Stephanie Crawford Reininger

“Teach them manners! Please, thank you, I’m sorry - these words, said with sincerity!, make ANY situation easier for everyone.”

Jennifer Mosser Fredrickson

“Don’t get in arguments with your child before school. Teach your kids coping skills and use them. A bad morning can really set the tone for the day and teachers can try to turn it around, but it doesn’t always work.”

Cassandra Hamza

“Feed kids healthily, keep a fairly consistent sleep schedule, read to them, talk with them, set limits & help them learn skills like sharing, coping with feelings, zipping/tying, facing mistakes w/ perseverance & kindness. Teach them ownership for their actions & learning.”

@lolipoplisa28

Trust teachers and advocate for them

Many teachers pointed to a necessary foundation of trust in and respect for the teaching profession to improve learning outcomes for students.

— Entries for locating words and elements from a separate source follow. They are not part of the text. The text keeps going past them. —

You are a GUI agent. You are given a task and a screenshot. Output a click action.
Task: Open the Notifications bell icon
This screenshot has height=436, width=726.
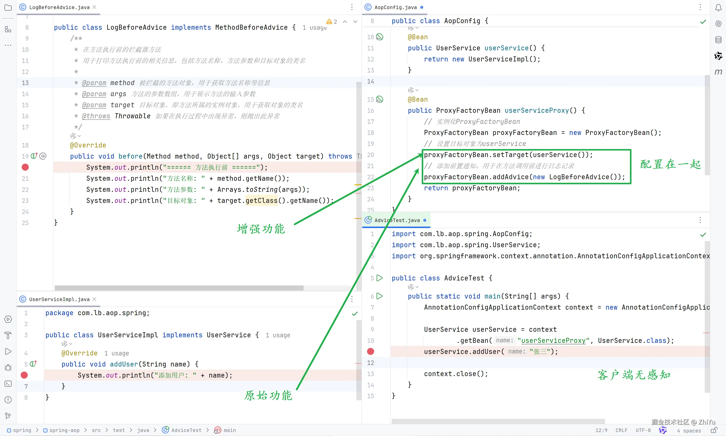718,8
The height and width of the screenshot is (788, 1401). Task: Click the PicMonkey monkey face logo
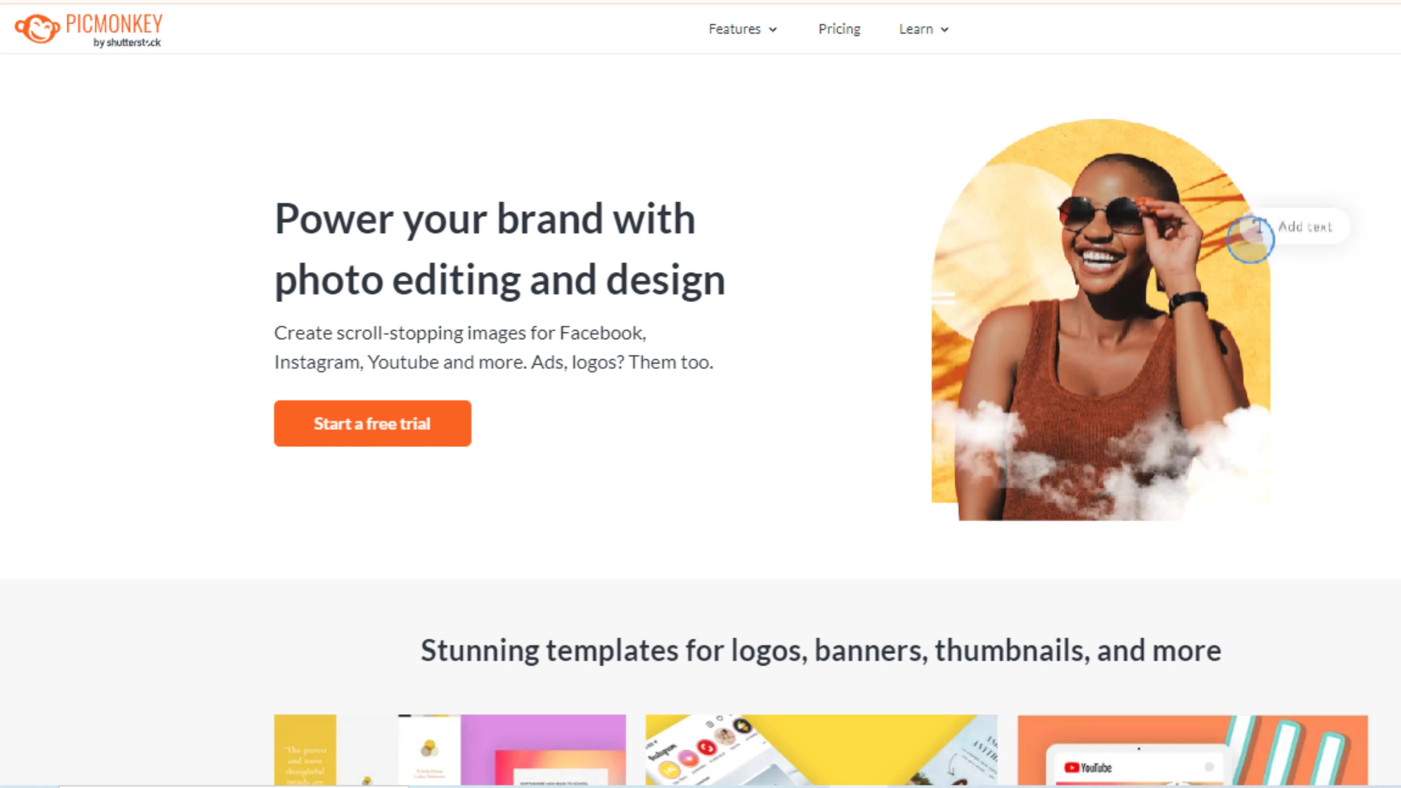click(x=37, y=28)
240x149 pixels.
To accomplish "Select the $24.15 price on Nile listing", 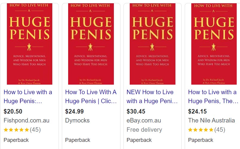I will click(x=198, y=111).
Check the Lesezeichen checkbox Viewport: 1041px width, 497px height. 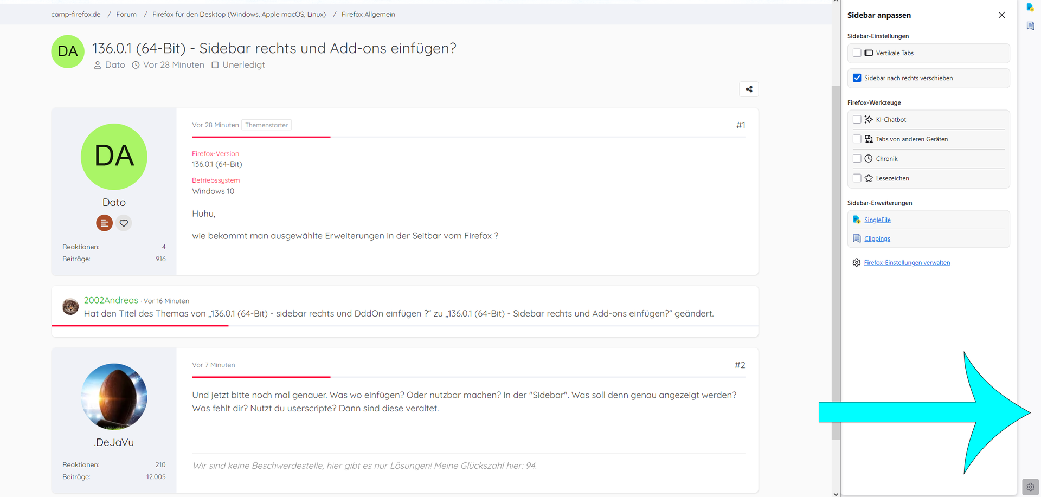pyautogui.click(x=857, y=178)
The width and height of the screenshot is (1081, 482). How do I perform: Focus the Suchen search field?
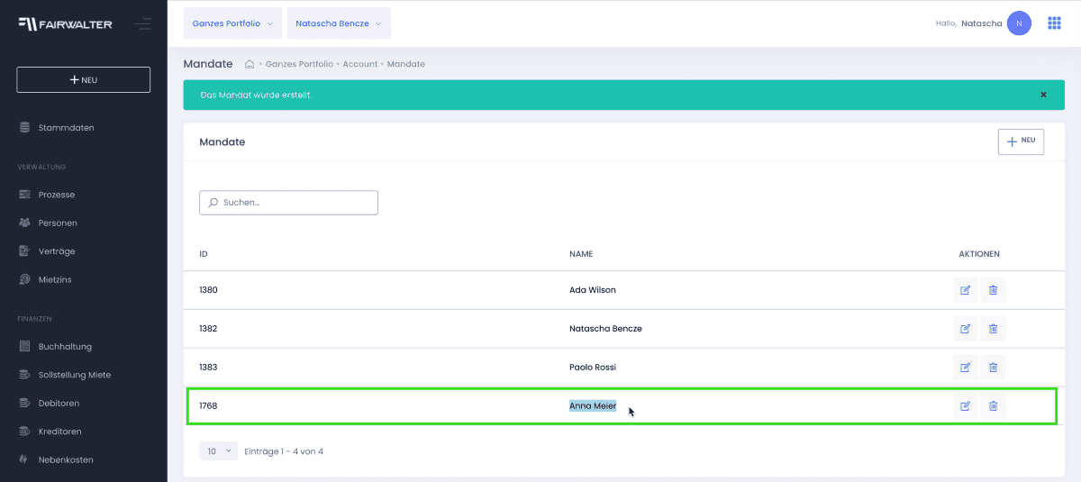(x=288, y=203)
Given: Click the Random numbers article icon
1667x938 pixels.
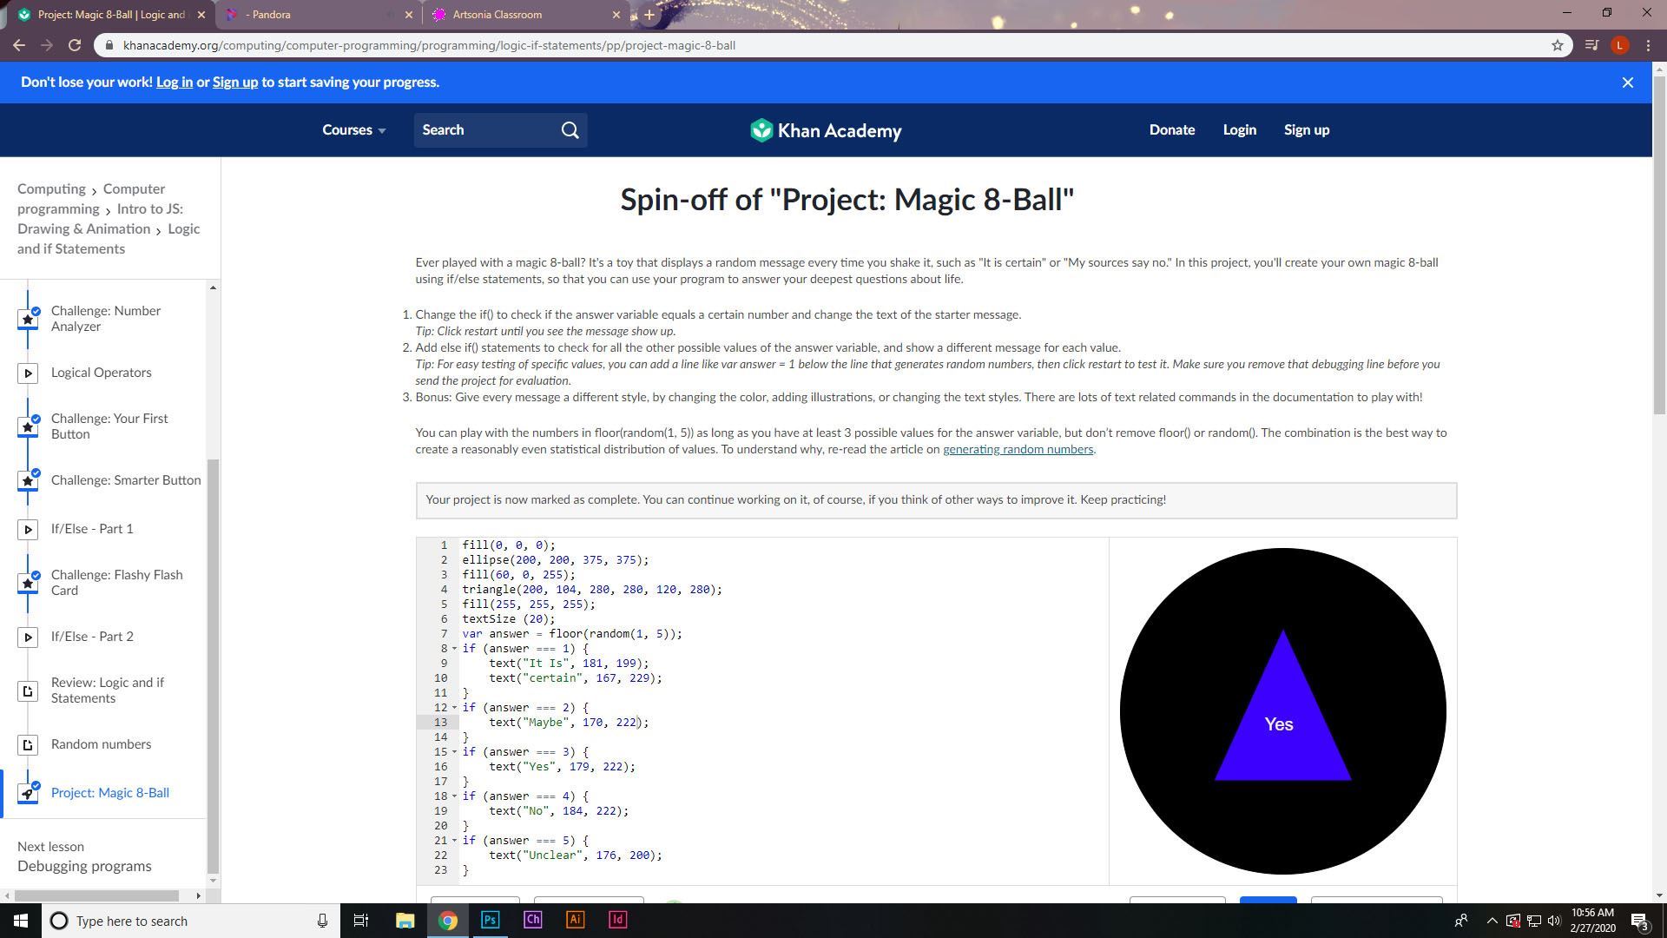Looking at the screenshot, I should pos(28,745).
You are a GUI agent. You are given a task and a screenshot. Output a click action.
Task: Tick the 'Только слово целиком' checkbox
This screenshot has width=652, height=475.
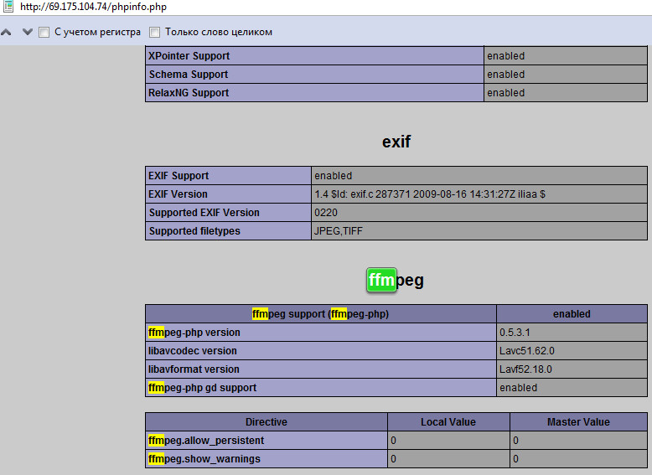[154, 32]
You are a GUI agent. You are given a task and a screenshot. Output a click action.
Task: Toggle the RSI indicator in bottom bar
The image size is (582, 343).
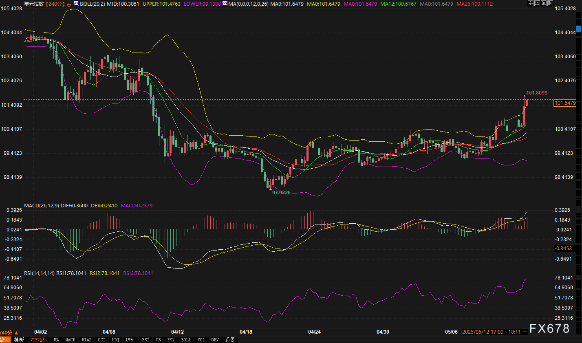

“Trust in my professionalism and expertise the same way you’d trust another professional with similar credentials. If you don’t like district-chosen materials, advocate with the school board. If you’re frustrated with teacher turnover, push for higher pay and more benefits. Teachers are leaving the profession in droves because of negative interactions with parents, the assumption that we are choosing learning standards/boxed curriculum, and pay that is tens of thousands of dollars below what other [licensed] professionals with similar levels of education earn.”

Meg Flanagan, M.Ed

“Be vocal to their school committees and town finance committees about fully funding schools to keep class sizes down and put supports in place for students”

Andrew Tessier

“Honestly, just don’t bash or make fun of teachers or teaching.”

Nyssa Thomassen

“The most helpful way a parent can support me in the classroom is to trust my experience and ask questions when they occur. Lethargy and entitlement are the enemies of education”

Michael Morton

“By trusting what we are doing in the classroom to help and support their children. We are trained to know how to help their children. We work tirelessly all year to do so. I’d rather the parents not complain or challenge us at every turn. Have faith in the process.”